**WHAT YOU WILL DO**
Reproduce all of the listing below without alteration.

* * * * * * * * *

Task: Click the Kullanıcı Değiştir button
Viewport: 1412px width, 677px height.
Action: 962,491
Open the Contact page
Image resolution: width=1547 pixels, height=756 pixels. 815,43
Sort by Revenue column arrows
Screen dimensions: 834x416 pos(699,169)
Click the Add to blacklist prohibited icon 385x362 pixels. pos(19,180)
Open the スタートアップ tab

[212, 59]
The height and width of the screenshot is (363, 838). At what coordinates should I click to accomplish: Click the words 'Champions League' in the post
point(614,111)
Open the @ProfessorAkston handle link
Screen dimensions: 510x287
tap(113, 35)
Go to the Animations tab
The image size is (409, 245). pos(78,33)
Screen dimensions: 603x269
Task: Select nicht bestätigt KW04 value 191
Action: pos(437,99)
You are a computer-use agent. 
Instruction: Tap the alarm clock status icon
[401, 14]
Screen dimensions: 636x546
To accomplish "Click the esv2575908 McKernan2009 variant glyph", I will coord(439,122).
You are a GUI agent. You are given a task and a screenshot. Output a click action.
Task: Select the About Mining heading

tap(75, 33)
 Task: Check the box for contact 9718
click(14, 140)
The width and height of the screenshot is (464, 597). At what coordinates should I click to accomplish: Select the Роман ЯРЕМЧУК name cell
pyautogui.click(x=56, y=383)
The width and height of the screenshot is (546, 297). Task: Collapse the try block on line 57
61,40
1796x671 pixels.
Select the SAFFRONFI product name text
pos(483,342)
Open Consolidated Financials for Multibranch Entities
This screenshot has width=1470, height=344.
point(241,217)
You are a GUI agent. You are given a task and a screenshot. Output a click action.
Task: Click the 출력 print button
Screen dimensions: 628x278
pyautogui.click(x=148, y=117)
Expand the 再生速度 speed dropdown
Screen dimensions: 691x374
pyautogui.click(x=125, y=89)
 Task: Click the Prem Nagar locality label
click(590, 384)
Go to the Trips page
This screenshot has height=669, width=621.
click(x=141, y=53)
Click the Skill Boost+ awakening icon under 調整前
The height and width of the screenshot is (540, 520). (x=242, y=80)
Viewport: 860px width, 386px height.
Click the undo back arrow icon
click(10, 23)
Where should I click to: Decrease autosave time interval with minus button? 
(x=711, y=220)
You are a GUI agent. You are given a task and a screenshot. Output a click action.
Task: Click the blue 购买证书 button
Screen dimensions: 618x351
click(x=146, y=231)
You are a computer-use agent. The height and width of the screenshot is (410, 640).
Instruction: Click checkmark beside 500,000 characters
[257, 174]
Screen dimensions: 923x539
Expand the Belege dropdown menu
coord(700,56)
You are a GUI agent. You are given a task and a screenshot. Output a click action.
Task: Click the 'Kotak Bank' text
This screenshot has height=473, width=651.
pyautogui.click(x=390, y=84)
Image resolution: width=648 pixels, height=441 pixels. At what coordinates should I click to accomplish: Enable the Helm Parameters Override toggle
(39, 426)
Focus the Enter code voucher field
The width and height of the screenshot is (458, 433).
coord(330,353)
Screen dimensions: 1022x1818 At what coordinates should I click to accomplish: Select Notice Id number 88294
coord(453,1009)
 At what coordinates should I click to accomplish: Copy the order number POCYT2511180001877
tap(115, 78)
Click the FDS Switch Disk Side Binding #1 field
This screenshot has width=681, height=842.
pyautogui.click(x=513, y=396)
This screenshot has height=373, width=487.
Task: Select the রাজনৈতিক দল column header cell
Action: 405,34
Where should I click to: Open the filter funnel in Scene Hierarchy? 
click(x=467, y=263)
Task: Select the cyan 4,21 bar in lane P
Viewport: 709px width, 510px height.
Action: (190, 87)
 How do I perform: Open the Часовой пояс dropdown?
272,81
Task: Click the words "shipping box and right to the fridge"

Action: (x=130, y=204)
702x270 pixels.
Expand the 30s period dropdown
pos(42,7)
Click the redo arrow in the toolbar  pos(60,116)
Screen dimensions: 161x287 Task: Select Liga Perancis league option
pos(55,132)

* * * * * * * * *

**ANSWER SECTION**
Task: Click the Kullanıcı Değiştir button
Viewport: 1412px width, 677px height.
Action: 962,491
Open the Contact page
Image resolution: width=1547 pixels, height=756 pixels. 815,43
Sort by Revenue column arrows
Screen dimensions: 834x416 pos(699,169)
Click the Add to blacklist prohibited icon 385x362 pixels. pos(19,180)
Open the スタートアップ tab

[212, 59]
The height and width of the screenshot is (363, 838). At what coordinates should I click to accomplish: Click the words 'Champions League' in the post
point(614,111)
Open the @ProfessorAkston handle link
Screen dimensions: 510x287
tap(113, 35)
Go to the Animations tab
The image size is (409, 245). pos(78,33)
Screen dimensions: 603x269
Task: Select nicht bestätigt KW04 value 191
Action: pos(437,99)
You are a computer-use agent. 
Instruction: Tap the alarm clock status icon
[401, 14]
Screen dimensions: 636x546
To accomplish "Click the esv2575908 McKernan2009 variant glyph", I will coord(439,122).
You are a GUI agent. You are given a task and a screenshot. Output a click action.
Task: Select the About Mining heading

tap(75, 33)
 Task: Check the box for contact 9718
click(14, 140)
The width and height of the screenshot is (464, 597). At what coordinates should I click to accomplish: Select the Роман ЯРЕМЧУК name cell
pyautogui.click(x=56, y=383)
The width and height of the screenshot is (546, 297). Task: Collapse the try block on line 57
61,40
1796x671 pixels.
Select the SAFFRONFI product name text
pos(483,342)
Open Consolidated Financials for Multibranch Entities
This screenshot has width=1470, height=344.
point(241,217)
You are a GUI agent. You are given a task and a screenshot. Output a click action.
Task: Click the 출력 print button
Screen dimensions: 628x278
pyautogui.click(x=148, y=117)
Expand the 再生速度 speed dropdown
Screen dimensions: 691x374
pyautogui.click(x=125, y=89)
 Task: Click the Prem Nagar locality label
click(590, 384)
Go to the Trips page
This screenshot has height=669, width=621.
click(x=141, y=53)
Click the Skill Boost+ awakening icon under 調整前
The height and width of the screenshot is (540, 520). (x=242, y=80)
Viewport: 860px width, 386px height.
Click the undo back arrow icon
click(10, 23)
Where should I click to: Decrease autosave time interval with minus button? 
(x=711, y=220)
You are a GUI agent. You are given a task and a screenshot. Output a click action.
Task: Click the blue 购买证书 button
Screen dimensions: 618x351
click(x=146, y=231)
You are a computer-use agent. The height and width of the screenshot is (410, 640).
Instruction: Click checkmark beside 500,000 characters
[257, 174]
Screen dimensions: 923x539
Expand the Belege dropdown menu
coord(700,56)
You are a GUI agent. You are given a task and a screenshot. Output a click action.
Task: Click the 'Kotak Bank' text
This screenshot has height=473, width=651.
pyautogui.click(x=390, y=84)
Image resolution: width=648 pixels, height=441 pixels. At what coordinates should I click to accomplish: Enable the Helm Parameters Override toggle
(39, 426)
Focus the Enter code voucher field
The width and height of the screenshot is (458, 433).
coord(330,353)
Screen dimensions: 1022x1818 At what coordinates should I click to accomplish: Select Notice Id number 88294
coord(453,1009)
 At what coordinates should I click to accomplish: Copy the order number POCYT2511180001877
tap(115, 78)
Click the FDS Switch Disk Side Binding #1 field
This screenshot has width=681, height=842.
pyautogui.click(x=513, y=396)
This screenshot has height=373, width=487.
Task: Select the রাজনৈতিক দল column header cell
Action: 405,34
Where should I click to: Open the filter funnel in Scene Hierarchy? 
click(x=467, y=263)
Task: Select the cyan 4,21 bar in lane P
Viewport: 709px width, 510px height.
Action: (190, 87)
 How do I perform: Open the Часовой пояс dropdown?
272,81
Task: Click the words "shipping box and right to the fridge"

Action: (x=130, y=204)
702x270 pixels.
Expand the 30s period dropdown
pos(42,7)
Click the redo arrow in the toolbar  pos(60,116)
Screen dimensions: 161x287 Task: Select Liga Perancis league option
pos(55,132)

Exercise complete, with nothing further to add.